I'm sure you know the decision behind UAC is to protect the system from harm from
malicious programs. You have to keep in mind the Windows ecosystem where the typical users are simple minded and like to click on and run everything they touch. Having Windows prompt you to confirm any modifications to the registry / protected file system location when a program requests it far better by design than not having it at all. Whilst it's not always suitable for power users out of the box, collectively it's helping idiots protect themselves and help reduce (not eliminate) the spread of suchmalicious programs.

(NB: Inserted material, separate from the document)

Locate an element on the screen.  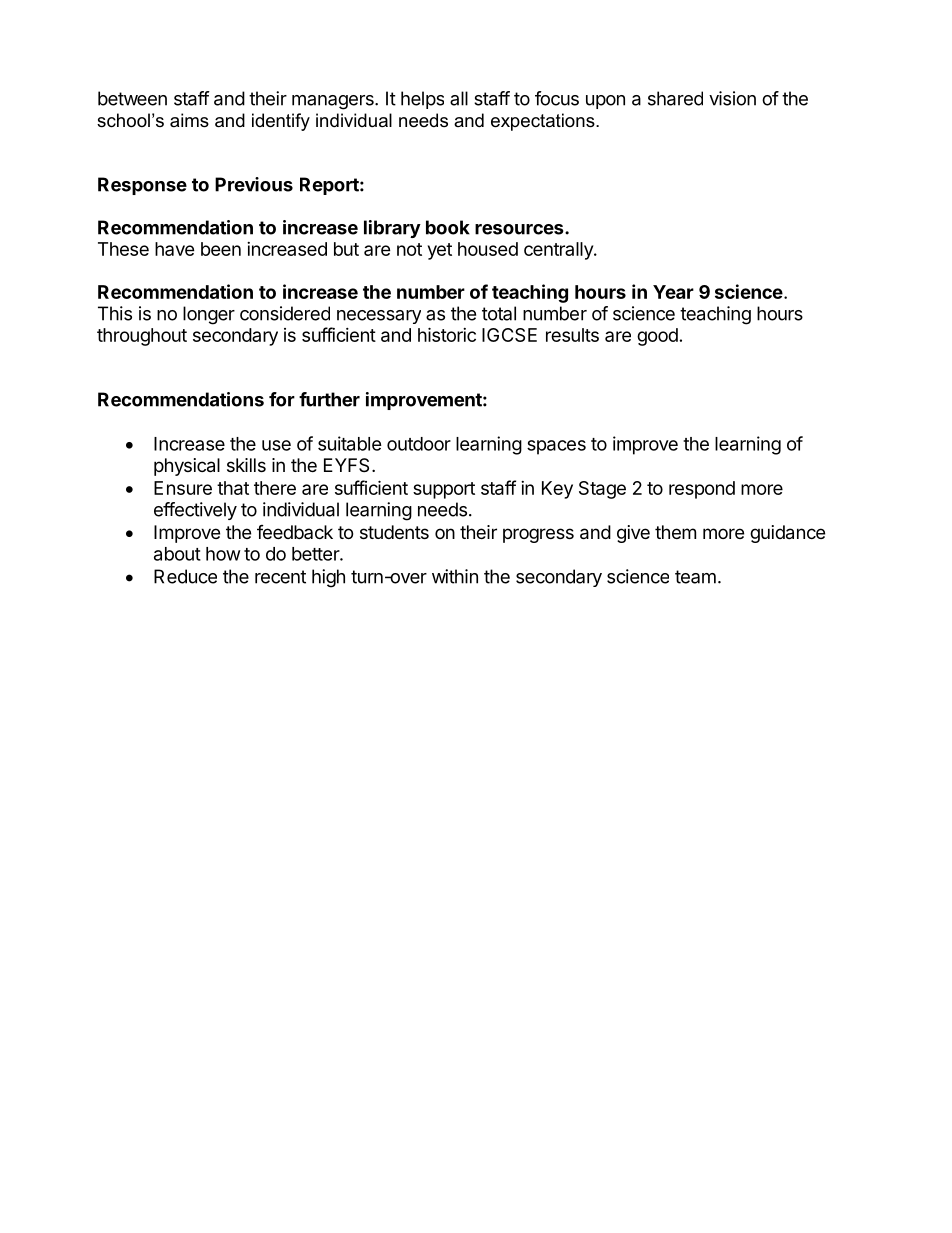
physical is located at coordinates (187, 467).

As Microsoft did not enforce such restrictions in the past, an unfortunate side effect is that legacy and poorly coded programs, have always assumed administrator rights to the whole system. Run on Vista/Windows 7 as an administrator will trigger the elevated permissions prompt, run as a standard user will either trigger the prompt or not run at all (depending on the policy of the machine).
The ideal scenario as already pointed out is to have updated programs that can run under any user account once installed by an administrator, like Photoshop can for example. Whilst obviously favourable, this is not always achievable as companies have little in it for them to update old programs and would rather you purchased the newer versions which should be compatible, or perhaps they no longer support the program.

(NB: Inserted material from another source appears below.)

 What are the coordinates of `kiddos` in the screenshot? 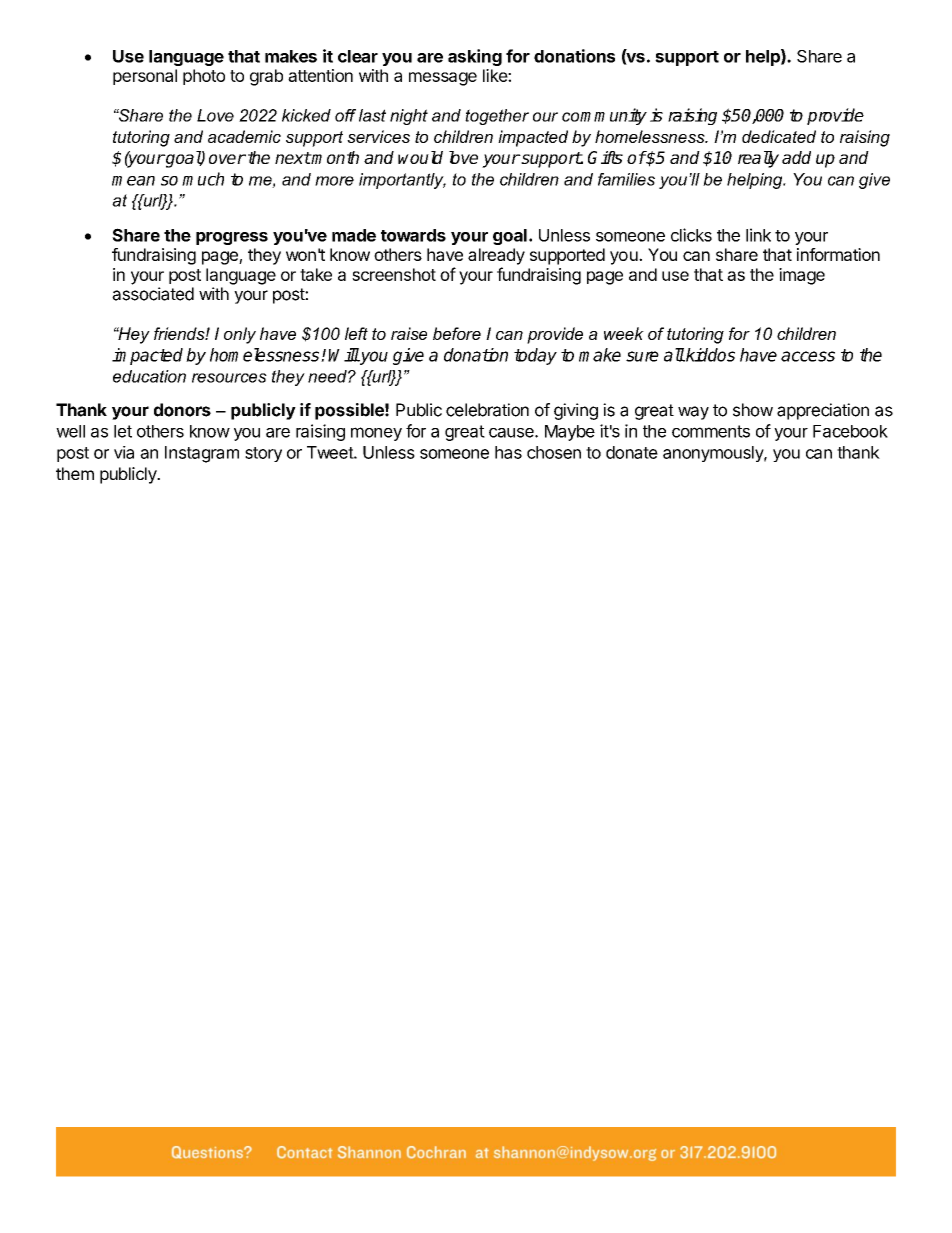 It's located at (709, 355).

I do think you missed what I was originally getting at. I was suggesting that having the prompt is better than not having it at all, rather than saying always providing credentials is better than providing it once.
In your point that providing credentials each and every time is no more secure than giving it permission to always run elevated, I would say this is not always true. Say for example you allowed the program C:\Users\BigDaddy\SuperCool.exe to run on startup with full permission. If I was to somehow replace that program with my own hand crafted program that deletes files from your pc and it then runs next time any user logs in, would that be more or less secure than you thought it was? Of course most good operating systems won't allow a modified version of program to run without re-providing credentials in such cases due to crc checks.
Back to the scheduled tasks, with a little bit of work you can run scheduled tasks with admin privileges when logging in as a standard user. The adminstrator has to create the task, set it to run when any user logs on, and run with highest credentials. The only difficultly doing it this way is that the application is run under the admin user's session and not the limited user, so this is fine for services or unattended applications but if you need the gui then your SOL. UAC Trust does exactly the same thing, but provides a GUI to do all the hard work for you.
You can also wrap the applications you want to start up in a windows service, but that is allot of work, and perhaps would not be the road for you to go down.